COSO describes its mission as helping organizations improve performance through thought leadership on internal control, risk management, governance, and fraud deterrence. That connection matters for financial strategy because controls are the mechanism that keeps plans from becoming wishful thinking.

Balanced scorecard dashboard used for internal control review

How Do You Put Financial Strategies Into Practice?

A financial strategy becomes useful when it changes how work is done. The business needs a planning rhythm, reliable numbers, clear ownership, and procedures that connect the plan to purchasing, hiring, pricing, collections, reporting, and capital decisions.

Define the Financial Goals

Start with the outcomes that matter most: profitability, cash reserves, revenue growth, debt reduction, working capital, or margin improvement. Then translate each goal into measures that management can review consistently.

Identify the Assumptions

Every forecast contains assumptions about customers, costs, capacity, inflation, financing, and timing. Make those assumptions visible so management can challenge them before the market does.

Assign Decision Rights

A financial strategy should define who can approve expenses, change prices, extend credit, commit capital, or alter payment terms. Decision rights prevent confusion when a manager needs to act quickly.
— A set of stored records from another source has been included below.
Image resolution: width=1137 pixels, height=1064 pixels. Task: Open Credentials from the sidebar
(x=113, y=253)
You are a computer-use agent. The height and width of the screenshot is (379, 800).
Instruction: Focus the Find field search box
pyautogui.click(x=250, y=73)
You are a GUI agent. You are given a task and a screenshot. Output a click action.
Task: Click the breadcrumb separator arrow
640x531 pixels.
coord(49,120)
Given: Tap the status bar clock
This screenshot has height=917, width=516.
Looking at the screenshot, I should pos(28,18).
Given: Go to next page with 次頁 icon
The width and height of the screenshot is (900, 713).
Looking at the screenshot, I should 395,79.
Review Metrics Before Problems Compound

Most businesses cannot survive on a good financial strategy alone. A good financial strategy does not mean much without customers, capable processes, and employees who can execute. That is why thoughtful strategies must be created and implemented across the balanced scorecard: finance, customers, internal processes, and learning and growth.

Using Financial Strategies For Business Success

There are never any guarantees for business success, but creating financial strategies gives your business direction and guidance. Without that, there is no telling where you will end up. Perhaps owned by Bank of America. Do not let that be you.
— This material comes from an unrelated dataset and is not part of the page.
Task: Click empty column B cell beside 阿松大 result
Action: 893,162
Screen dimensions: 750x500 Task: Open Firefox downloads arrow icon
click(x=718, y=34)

Take into consideration everything you have learned about using financial strategies for business success. Define the goals, write down the assumptions, communicate the plan, monitor the metrics, and connect the strategy to policies and procedures people can actually use.

Download Free Sample Financial Procedure Templates to see how easy it is to edit MS Word Templates to build your own policy and procedure accounting management system.

Frequently Asked Questions

What Are Financial Strategies for Business Success?

Financial strategies for business success are the plans, forecasts, policies, and controls a company uses to manage cash, risk, financing, investments, and growth. They connect financial goals to daily operating decisions.

Why Is Planning Important to Financial Strategy?

Planning gives management a way to test assumptions before money is committed. It helps the business understand what it can afford, where risks are building, and which actions protect cash flow.

How Does Financial Strategy Support Internal Control?

Financial strategy supports internal control by defining objectives, risks, responsibilities, and review routines. Policies and procedures then turn those decisions into repeatable work across departments.

What Metrics Should a Financial Strategy Track?

A financial strategy should track cash flow, revenue, margin, expenses, debt, working capital, customer measures, process measures, and learning and growth measures. The right mix depends on the business model.

When Should a Business Update Its Financial Strategy?

A business should update its financial strategy when market conditions, financing, customer demand, costs, or growth plans change materially. It should also review the strategy on a regular management cadence.